§ **Given records**:
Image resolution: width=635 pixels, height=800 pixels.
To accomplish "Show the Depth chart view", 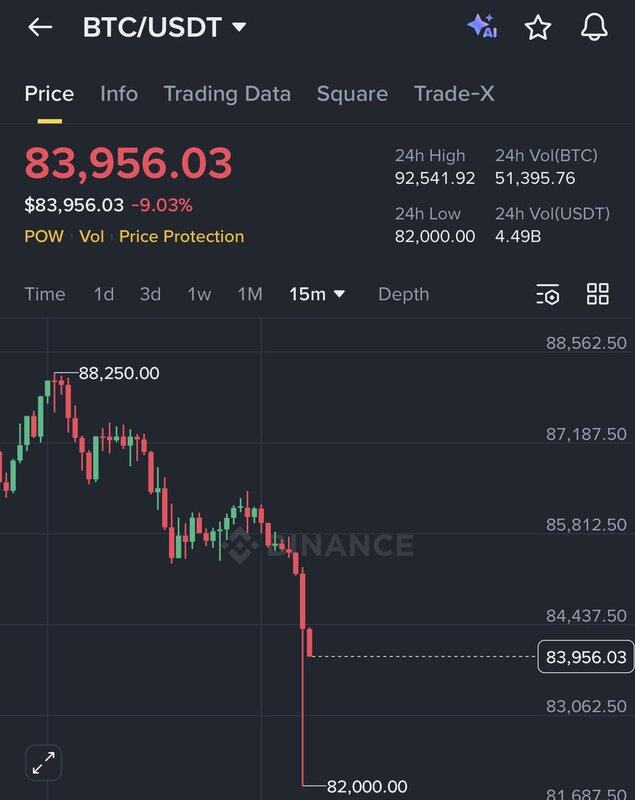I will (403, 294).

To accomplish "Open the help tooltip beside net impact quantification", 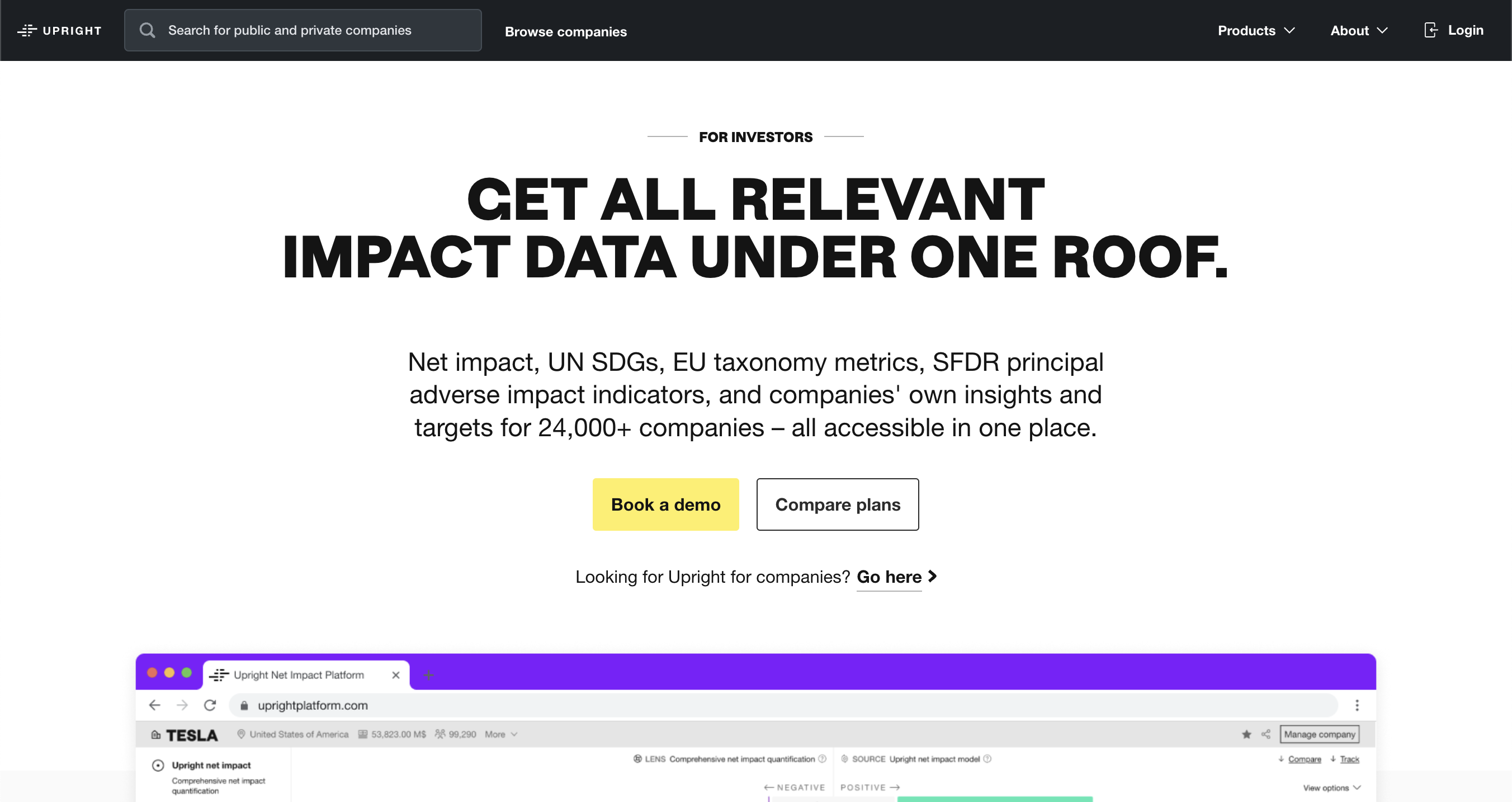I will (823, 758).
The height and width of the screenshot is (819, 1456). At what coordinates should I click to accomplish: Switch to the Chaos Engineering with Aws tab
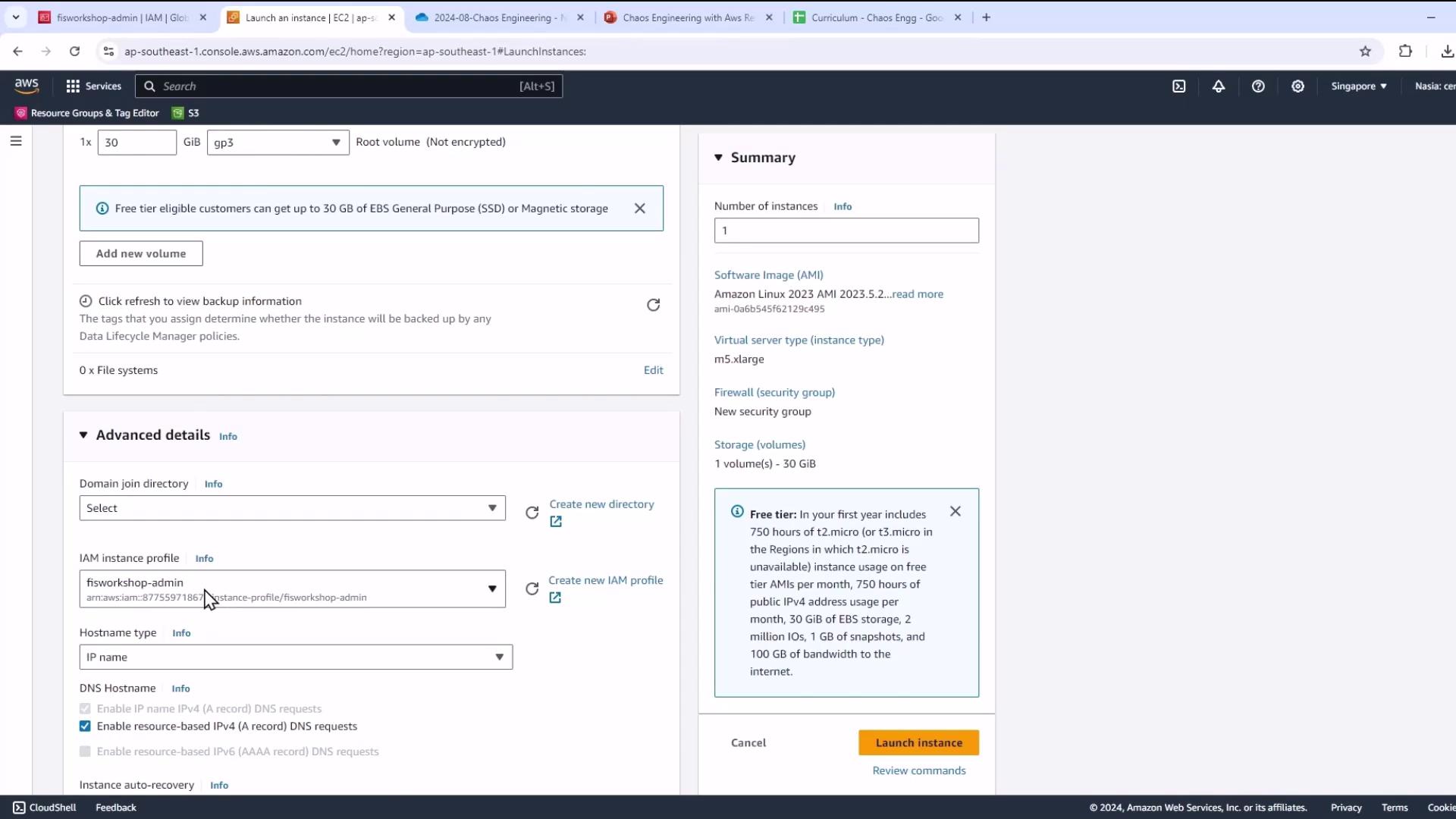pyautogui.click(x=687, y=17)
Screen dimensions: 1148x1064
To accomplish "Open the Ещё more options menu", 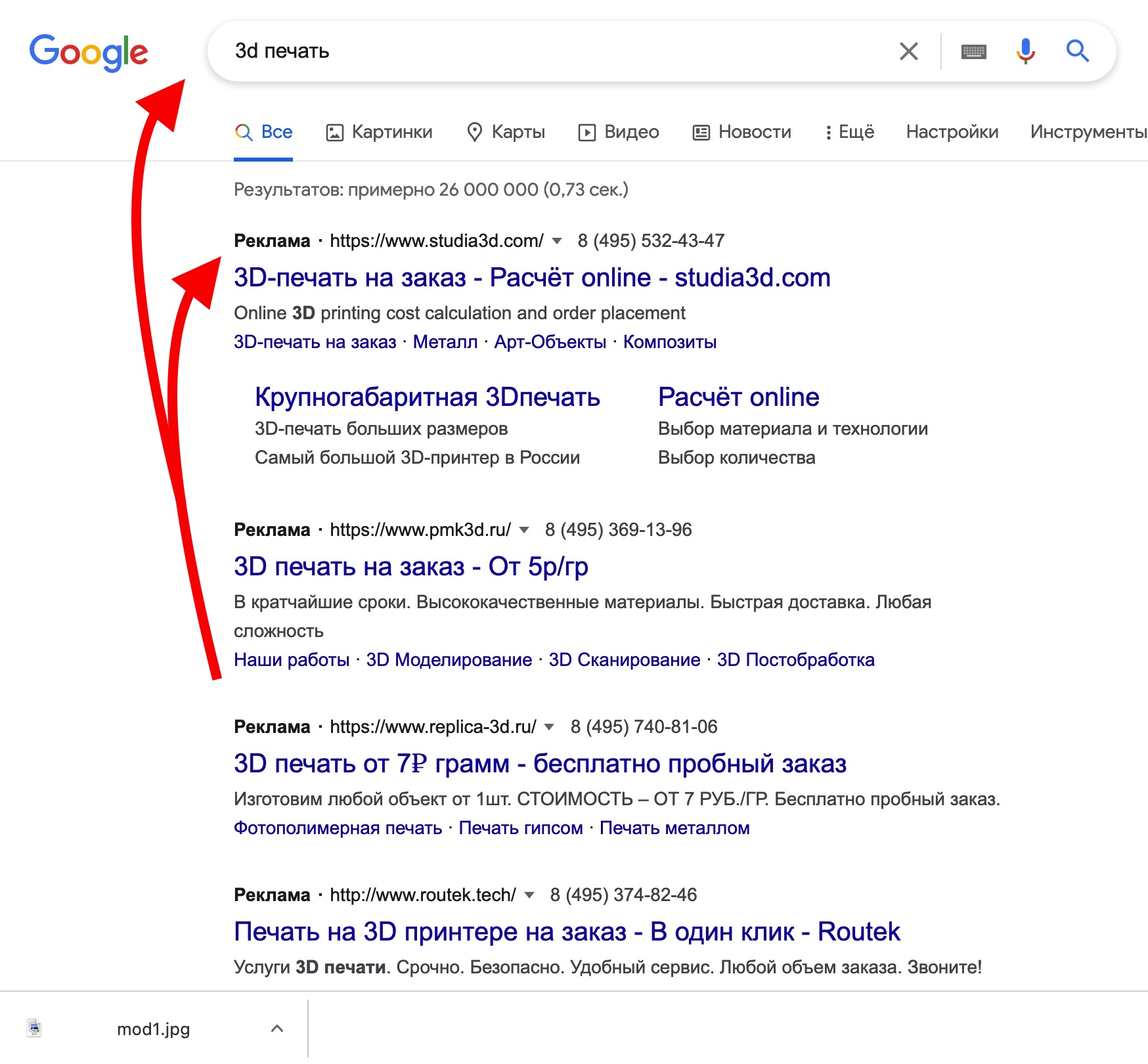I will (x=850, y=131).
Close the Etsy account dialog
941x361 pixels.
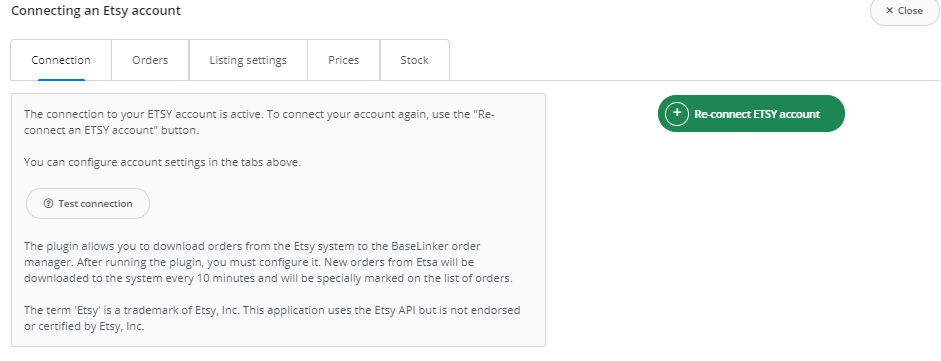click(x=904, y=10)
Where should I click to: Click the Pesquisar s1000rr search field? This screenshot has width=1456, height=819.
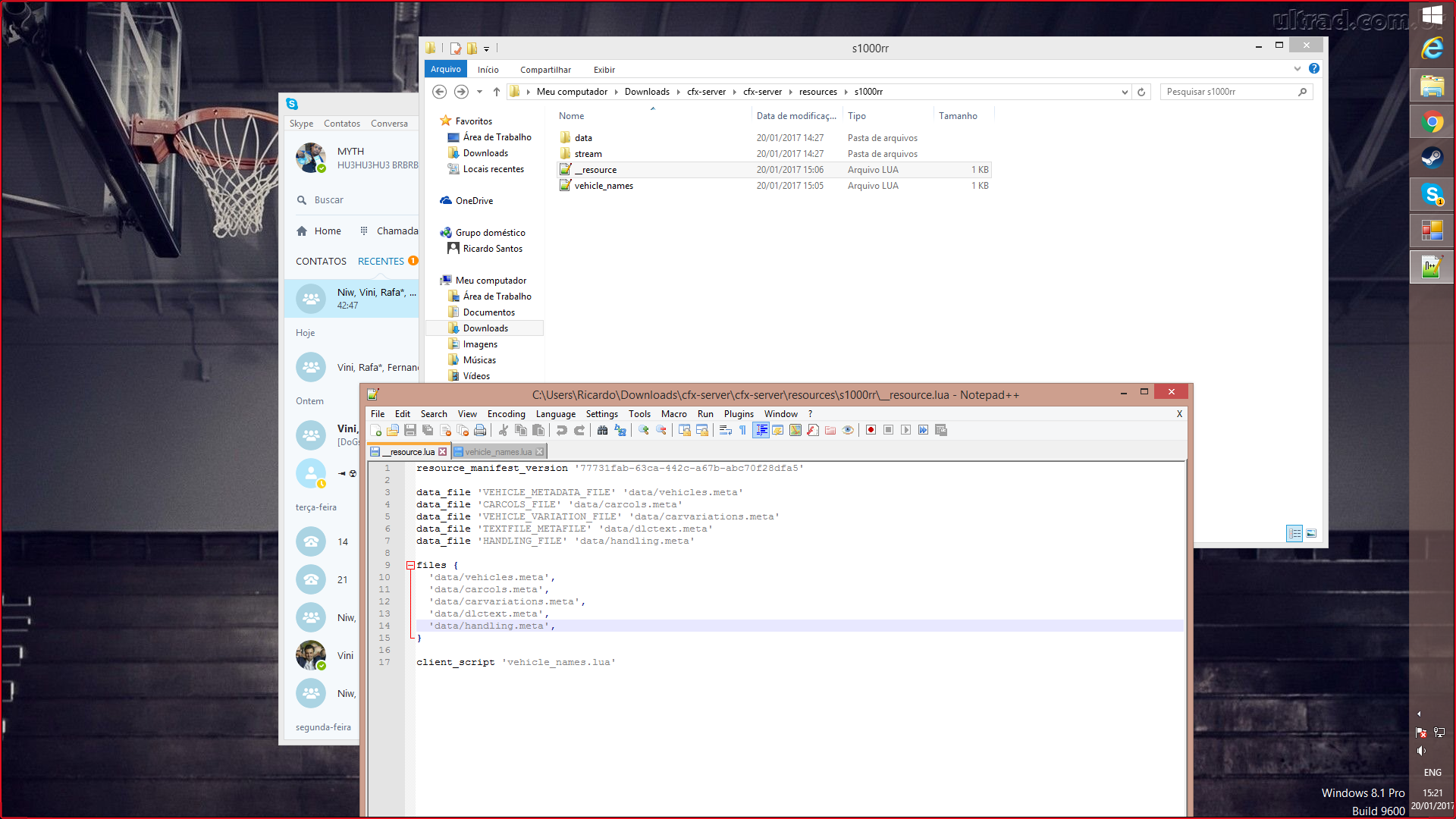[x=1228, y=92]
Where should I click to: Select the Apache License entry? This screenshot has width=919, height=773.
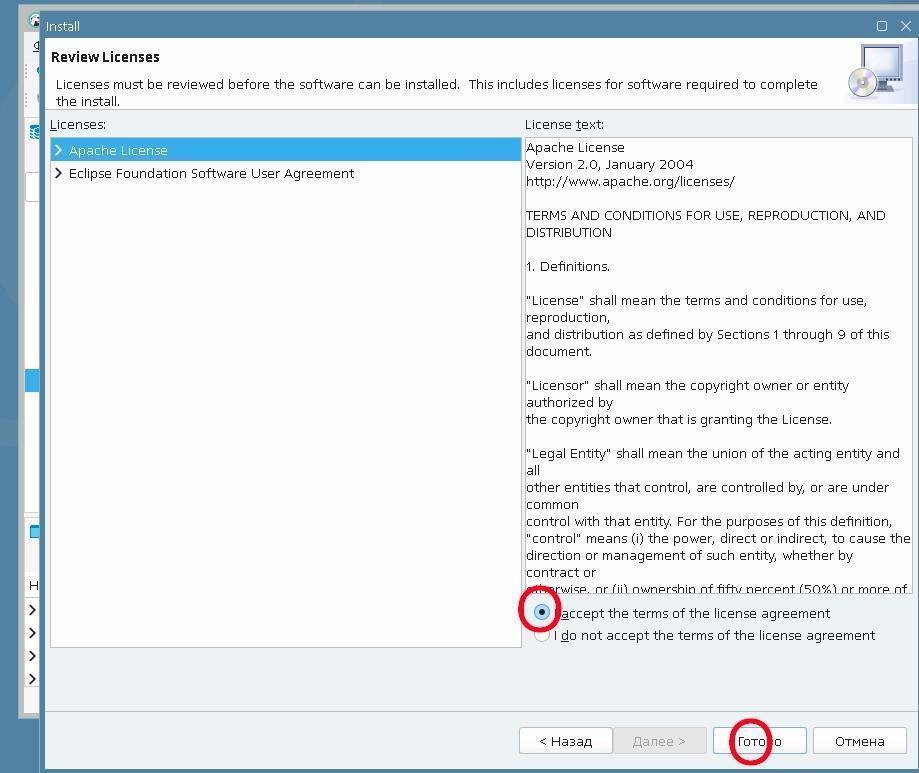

§ **Requirements**: Gather every line of the data above that contains the string "Where", treating uppercase and lowercase letters as distinct.

§ **Exercise output**:
Where should I click to: Click the Pesquisar s1000rr search field? This screenshot has width=1456, height=819.
Where should I click to: Select the Apache License entry? This screenshot has width=919, height=773.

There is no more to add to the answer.